X_validation, y_validation = preprocess_dataset(validation_dataset)

print(f"train data: {len(X_train)} validation: {len(X_validation)}")
print(f"Dont buys: {y_train.count(0)}, buys: {y_train.count(1)}")
print(f"VALIDATION Dont buys: {y_validation.count(0)}, buys: {y_validation.count(1)}")

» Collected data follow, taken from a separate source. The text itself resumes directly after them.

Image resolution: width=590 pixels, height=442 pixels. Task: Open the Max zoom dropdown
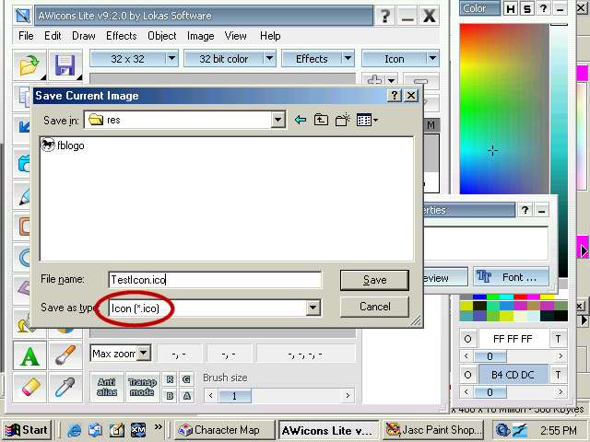(144, 354)
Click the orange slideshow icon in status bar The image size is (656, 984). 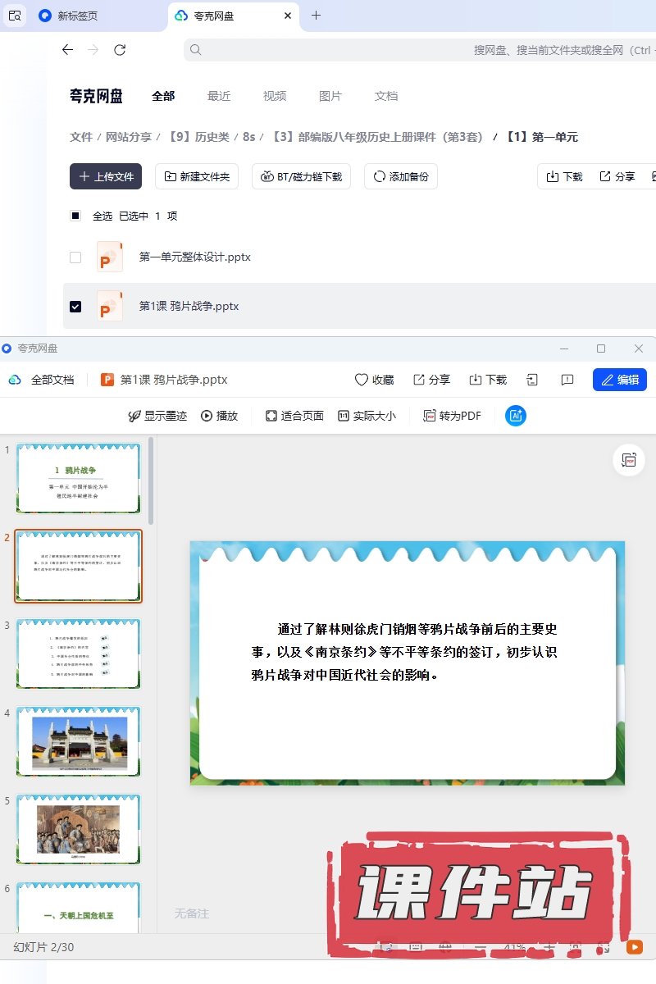click(x=635, y=947)
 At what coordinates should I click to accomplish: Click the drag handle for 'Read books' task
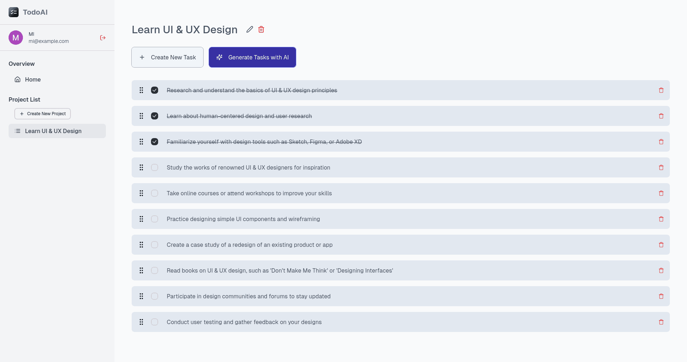141,270
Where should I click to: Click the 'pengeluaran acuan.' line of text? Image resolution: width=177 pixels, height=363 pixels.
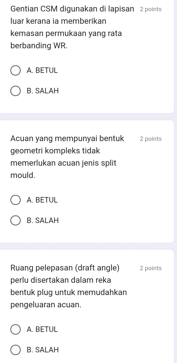point(46,305)
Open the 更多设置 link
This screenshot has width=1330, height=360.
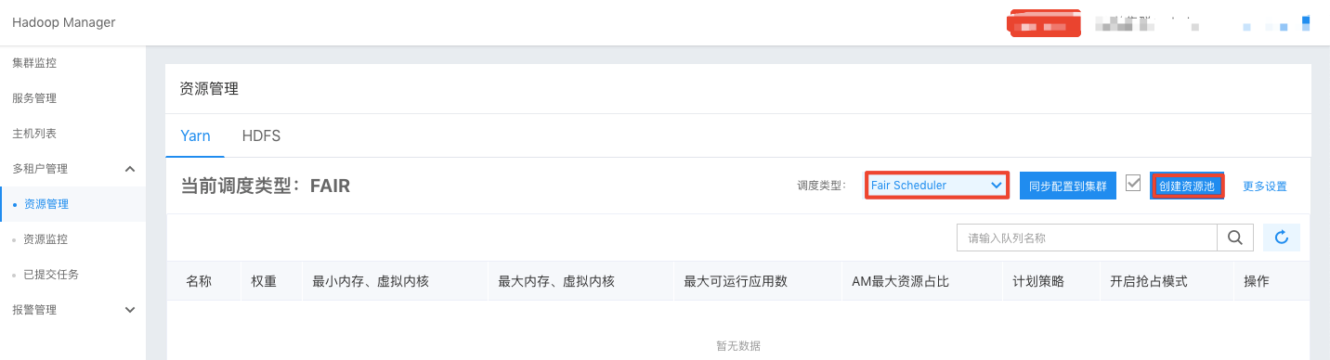point(1265,186)
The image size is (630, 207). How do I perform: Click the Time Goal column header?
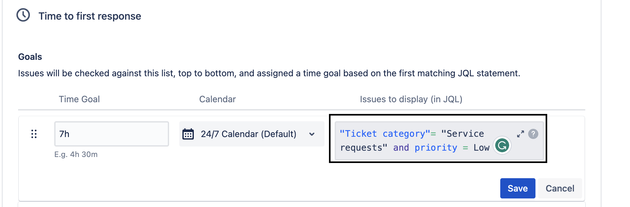pyautogui.click(x=79, y=99)
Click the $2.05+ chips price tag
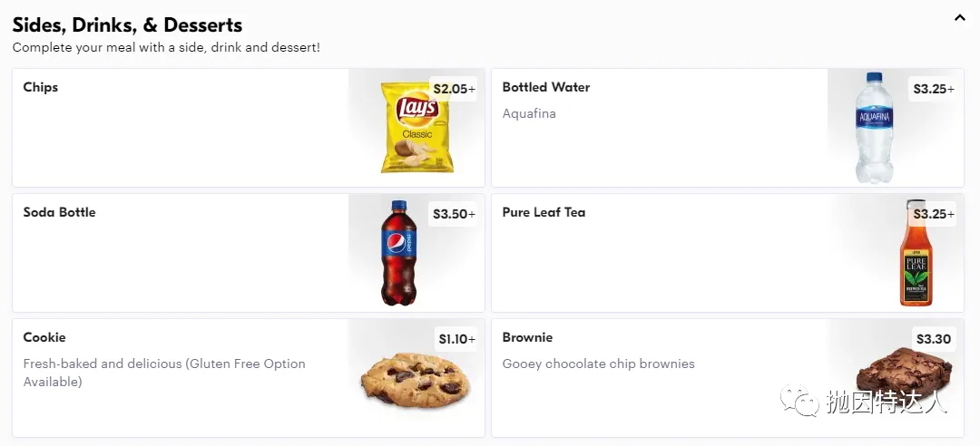Viewport: 980px width, 446px height. (x=454, y=89)
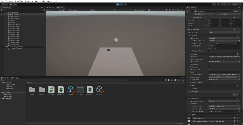Click the global search magnifier icon
243x125 pixels.
[218, 4]
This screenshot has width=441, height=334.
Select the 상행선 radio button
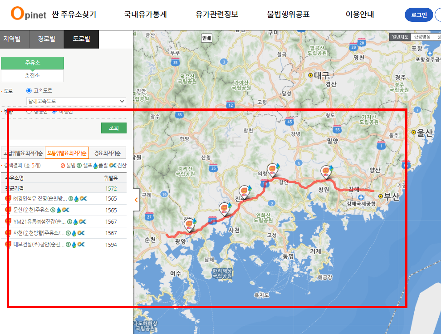click(x=29, y=112)
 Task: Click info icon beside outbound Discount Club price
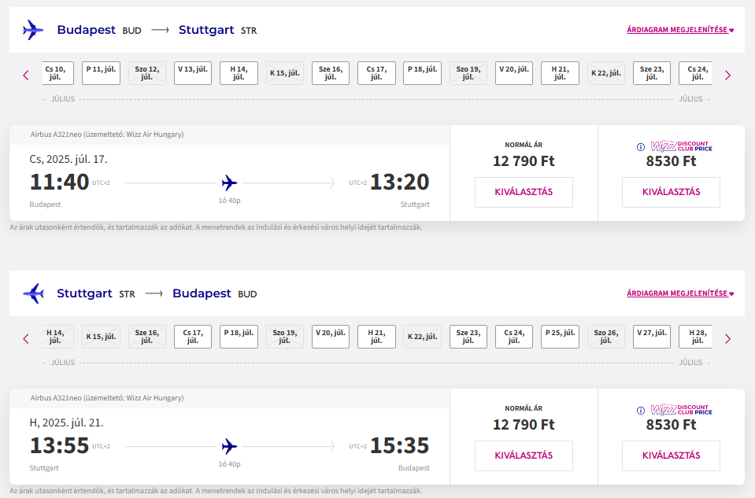tap(641, 147)
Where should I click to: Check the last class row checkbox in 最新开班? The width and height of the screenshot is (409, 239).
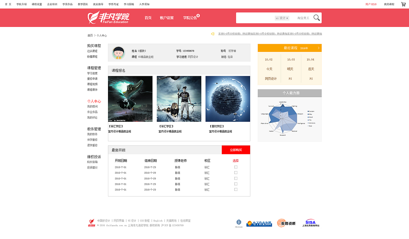pyautogui.click(x=235, y=189)
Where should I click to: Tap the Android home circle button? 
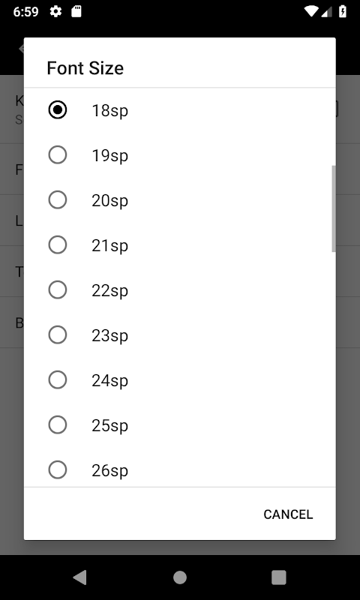pyautogui.click(x=180, y=578)
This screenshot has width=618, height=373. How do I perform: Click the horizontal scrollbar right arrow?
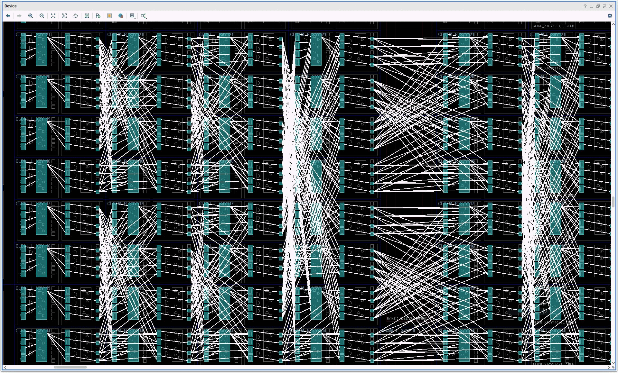pyautogui.click(x=609, y=367)
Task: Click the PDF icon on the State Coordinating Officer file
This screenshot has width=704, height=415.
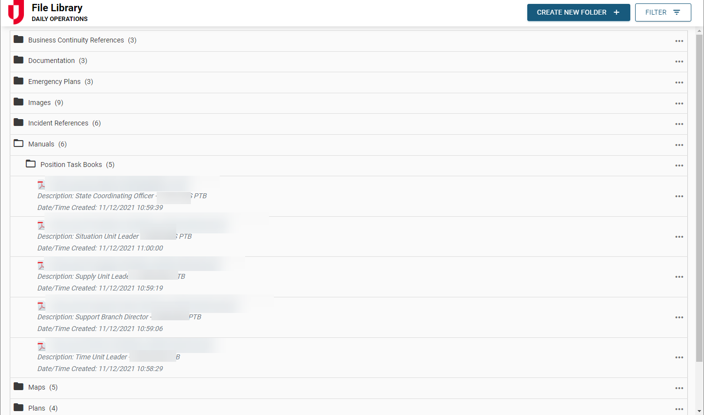Action: coord(42,185)
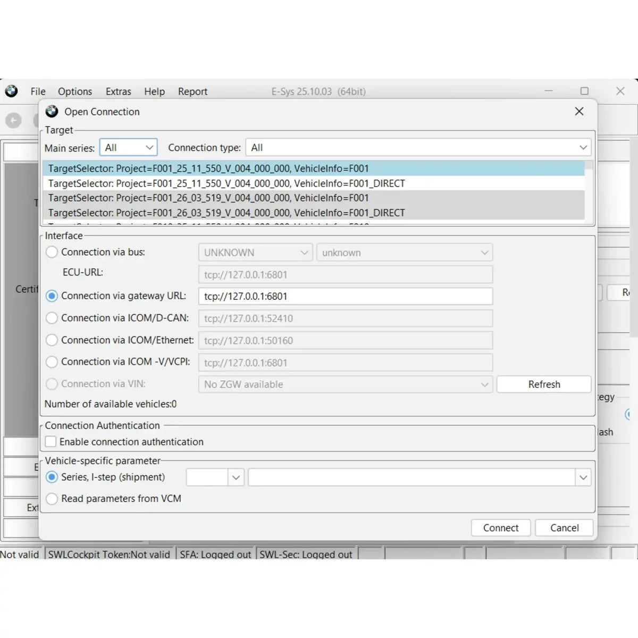Viewport: 638px width, 638px height.
Task: Click the SWLCockpit Token:Not valid status item
Action: (x=109, y=555)
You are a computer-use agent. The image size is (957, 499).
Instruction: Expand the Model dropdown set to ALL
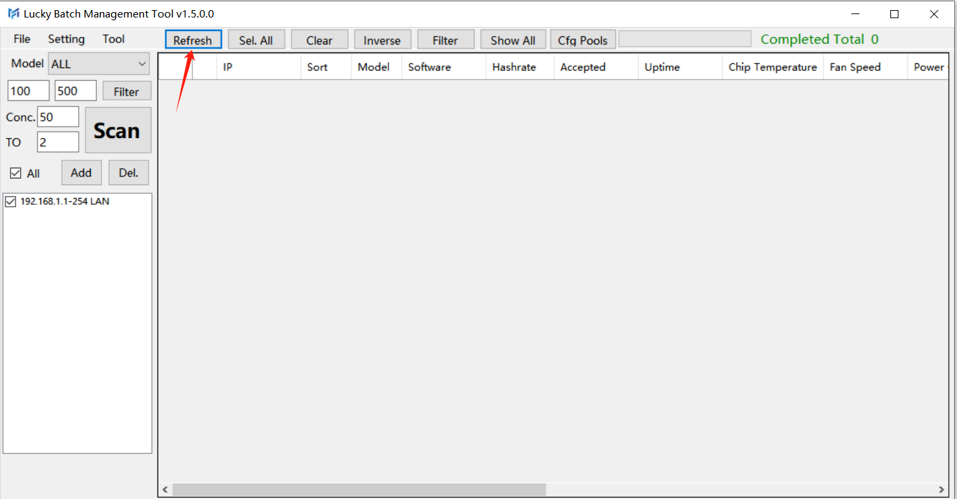[x=100, y=64]
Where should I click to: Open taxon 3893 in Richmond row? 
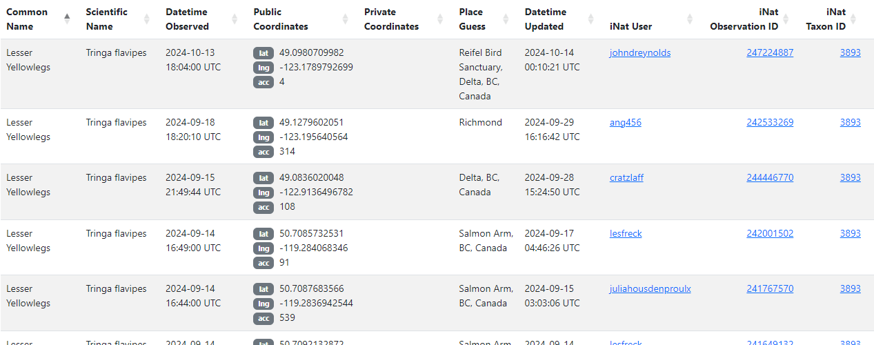tap(850, 123)
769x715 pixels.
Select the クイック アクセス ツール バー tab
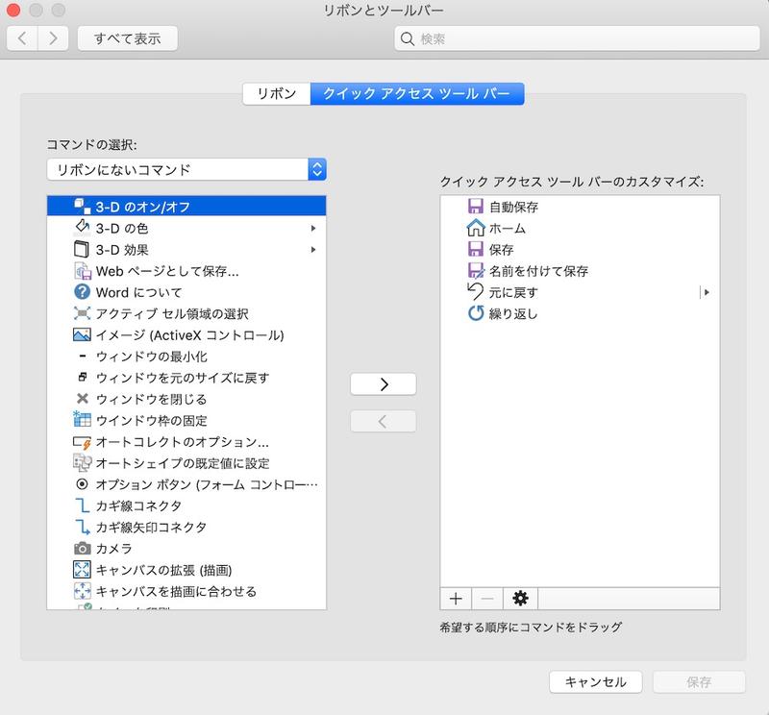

train data: 60656 validation: 21110
Dont buys: 30328, buys: 30328
VALIDATION Dont buys: 10555, buys: 10555


## MODEL DEFINITION, TRAINING AND VALIDATION
we already have a normalized and balanced dataset to be used to train our model, in the following steps we will create a model, we will train it and validate their performance

In [28]:
import time

# SET OF VARIABLES USED TO TRAIN AND SAVE OUR MODEL:
EPOCHS = 10
BATCH_SIZE = 64
NAME = f'{RATIO_TO_PREDICT}-SEQ-{FUTURE_PERIOD_PREDICTION}-PRED-{int(time.time())}'

import tensorflow as tf
from tensorflow.keras.models import Sequential
from tensorflow.keras.layers import Dense, Dropout, CuDNNLSTM, BatchNormalization
from tensorflow.keras.callbacks import TensorBoard, ModelCheckpoint

lets create the RNN LSTM Model

In [33]:
model = Sequential()
model.add(CuDNNLSTM(128, input_shape=(X_train.shape[1:]), return_sequences=True))
model.add(Dropout(0.2))
model.add(BatchNormalization())

model.add(CuDNNLSTM(128, return_sequences=True))
model.add(Dropout(0.1))
model.add(BatchNormalization())

model.add(CuDNNLSTM(128))
model.add(Dropout(0.2))
model.add(BatchNormalization())

model.add(Dense(32, activation='relu'))
model.add(Dropout(0.2))

model.add(Dense(2, activation='softmax'))

In [34]:
# Compile the model:
opt = tf.keras.optimizers.Adam(lr=0.001, decay=1e-6)

model.compile(
    loss= 'sparse_categorical_crossentropy',
    optimizer= opt,
    metrics= ['accuracy']
)

In [35]:
# Tensorboard callback
tensorboard = TensorBoard(log_dir="logs/{}".format(NAME))

# Checkpoint
filepath = "RNN_Final-{epoch:02d}-{val_acc:.3f}.hdf5"
checkpoint = ModelCheckpoint("models/{}.model".format(filepath, monitor='val_acc', verbose=1, save_best_only=True, mode='max'))

In [36]:
# Train the model:

history = model.fit(
    X_train, y_train,
    batch_size= BATCH_SIZE,
    epochs= EPOCHS,
    validation_data= (X_validation, y_validation), 
    callbacks= [tensorboard, checkpoint] 
)

# Score model
score = model.evaluate(X_validation, y_validation, verbose=0)
print('Test loss:', score[0])
print('Test accuracy:', score[1])
# Save model
model.save("models/{}".format(NAME))

Train on 60656 samples, validate on 21110 samples
Epoch 1/10
Epoch 2/10
Epoch 3/10
Epoch 4/10
Epoch 5/10
Epoch 6/10
Epoch 7/10
Epoch 8/10
Epoch 9/10
Epoch 10/10
Test loss: 0.6801659889776861
Test accuracy: 0.566508763636079